Saat ini? Menciptakan generasi nan pintar? Iya, sudah terbukti. Banyak profesor, doktor, master, dan sarjana. Belum lagi bila kita melihat banyak anak pintar di sekolah favorit. Namun, apakah sahih semua orang-orang pintar nan ada di negeri ini sudah kreatif? Benarkah sikap kreatif hanya akan menjadi peninggalan sejarah semata?
- Belum juga bisa kerja langsung berpikir buat bunuh diri, kenapa tidak berpikir buat menciptakan lapangan kerja?
- Tidak diberi kesempatan buat bekerja di kantor langsung berpikir bahwa diri sangat rendah, kenapa tidak berpikir buat bekerja dari rumah?
- Gagal meraih cita-cita impian langsung memusuhi diri sendiri, kenapa tidak segera menjalankan plan B sebelum waktu habis? Kenapa sibuk meratap?
- Setiap hari takut kehilangan pekerjaan, memikirkan beban hayati nan semakin menumpuk, mengapa tidak memikirkan bagaimana cara melakukan sesuatu sebaik mungkin?

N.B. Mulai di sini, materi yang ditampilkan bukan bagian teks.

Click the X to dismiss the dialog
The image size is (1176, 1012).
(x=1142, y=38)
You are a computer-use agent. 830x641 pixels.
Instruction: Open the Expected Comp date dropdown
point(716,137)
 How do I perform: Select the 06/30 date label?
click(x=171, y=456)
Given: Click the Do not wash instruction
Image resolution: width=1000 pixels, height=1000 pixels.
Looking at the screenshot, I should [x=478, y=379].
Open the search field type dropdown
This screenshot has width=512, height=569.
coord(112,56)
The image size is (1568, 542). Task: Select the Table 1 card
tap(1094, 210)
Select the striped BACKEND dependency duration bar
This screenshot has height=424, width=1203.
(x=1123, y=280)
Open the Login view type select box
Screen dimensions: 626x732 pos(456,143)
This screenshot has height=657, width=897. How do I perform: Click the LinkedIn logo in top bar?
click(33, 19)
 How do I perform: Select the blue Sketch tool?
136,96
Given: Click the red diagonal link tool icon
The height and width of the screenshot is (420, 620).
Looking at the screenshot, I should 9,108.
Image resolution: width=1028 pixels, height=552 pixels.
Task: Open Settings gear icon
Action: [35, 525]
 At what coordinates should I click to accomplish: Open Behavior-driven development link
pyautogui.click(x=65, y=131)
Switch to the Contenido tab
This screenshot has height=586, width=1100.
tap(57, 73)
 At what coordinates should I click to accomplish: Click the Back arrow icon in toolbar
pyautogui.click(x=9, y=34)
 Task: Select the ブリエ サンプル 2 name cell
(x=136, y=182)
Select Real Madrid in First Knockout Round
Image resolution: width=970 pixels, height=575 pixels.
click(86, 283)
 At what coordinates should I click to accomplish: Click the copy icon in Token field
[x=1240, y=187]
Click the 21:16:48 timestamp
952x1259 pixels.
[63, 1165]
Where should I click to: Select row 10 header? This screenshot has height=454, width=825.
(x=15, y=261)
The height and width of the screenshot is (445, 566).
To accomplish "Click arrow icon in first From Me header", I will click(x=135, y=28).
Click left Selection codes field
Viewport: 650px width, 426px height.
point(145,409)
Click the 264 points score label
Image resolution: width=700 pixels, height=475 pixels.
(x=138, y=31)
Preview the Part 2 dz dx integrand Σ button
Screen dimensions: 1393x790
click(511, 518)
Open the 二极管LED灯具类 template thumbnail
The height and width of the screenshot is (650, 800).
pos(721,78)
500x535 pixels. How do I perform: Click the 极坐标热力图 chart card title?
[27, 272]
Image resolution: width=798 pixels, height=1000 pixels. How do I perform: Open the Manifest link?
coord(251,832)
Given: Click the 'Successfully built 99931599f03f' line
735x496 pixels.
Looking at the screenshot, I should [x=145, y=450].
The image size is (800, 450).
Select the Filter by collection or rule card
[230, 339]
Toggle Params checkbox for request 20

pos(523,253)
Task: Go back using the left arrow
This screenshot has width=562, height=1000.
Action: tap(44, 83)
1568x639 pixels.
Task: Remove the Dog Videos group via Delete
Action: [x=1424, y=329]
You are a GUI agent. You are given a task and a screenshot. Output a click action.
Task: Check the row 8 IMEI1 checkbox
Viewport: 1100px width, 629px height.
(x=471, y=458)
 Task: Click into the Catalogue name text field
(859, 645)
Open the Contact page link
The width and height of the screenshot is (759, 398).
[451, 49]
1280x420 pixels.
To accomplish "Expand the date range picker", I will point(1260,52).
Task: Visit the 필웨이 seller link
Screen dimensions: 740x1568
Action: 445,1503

Mungkin kita pernah mengalami kondisi seperti di atas? Mirisnya, memang banyak di antara kita nan lebih sering memikirkan kondisi di atas. Karena selalu merasa tak cukup akhirnya berbuat sesuatu nan memalukan seperti korupsi. Coba kalau kreatif?
Peninggalan Sejarah - Cinta Tanah Air
Seorang anak SMA ditanya, "Apakah kamu hafal pancasila?" Dan ia menggeleng. Selanjutnya ia ditanya "Kalau Suju? Kamu tahu?" Dan impulsif ia menceritakan boy band asal Korea Selatan itu dengan lancar. Tak lupa menyebutkan semua nama anggotanya. Miris bukan?
Apa nan kita lakukan ketika kita cinta terhadap sesuatu? Kita akan melakukan apa saja demi sesuatu tersebut. Begitu pula sebaliknya.
Tak heran bila saat ini sering kita jumpai kalimat-kalimat seperti ini, "Aku ingin sekolah di luar negeri dan tinggal di sana. Buat apa kembali ke Indonesia!""Aku ingin kerja di luar negeri!" dan nan sejenis. Coba kita berpikir, apa nan terjadi bila nenek moyang kita juga berpikir sama seperti kita.
"Ngapain sih repot-repot melawan penjajah. Udahlah nyantai aja. Dijajah tu enak juga kok. Yang krusial aman!"
Lagi-lagi kita harus bertanya, apakah hal tersebut hanya akan menjadi peninggalan sejarah nan dilupakan?
Peninggalan Sejarah - Rela Berkorban
"Ambil amannya aja lah !"
"Sudahlah, menjadi saksi palsu juga gak masalah nan krusial aman!"
Ada sebuah ungkapan "Hidup mulia atau wafat syahid!" Atau nenek moyang kita dulu berkata, "Lebih baik wafat kelaparan daripada tunduk pada penjajah!"
Lagi- lagi itu dulu? Sekarang? Ada namun jarang. Tengoklah kasus-kasus nan setiap hari diberitakan di televisi. Yang idealis kadang malah menjadi pesakitan, sedangkan nan bersilat lidah malah dapat menikmati udara kebebasan. Sungguh sesuatu nan aneh dan hanya akan menjadi kenangan.
Kesimpulannya, peninggalan sejarah tidak harus berupa hal- hal nan sifatnya fisik, nan non fisik juga. Kedua jenis peninggalan sejarah tersebut harus dilestarikan demi bukti diri bangsa. Apakah kita mau menjadi bangsa nan tidak memiliki identitas?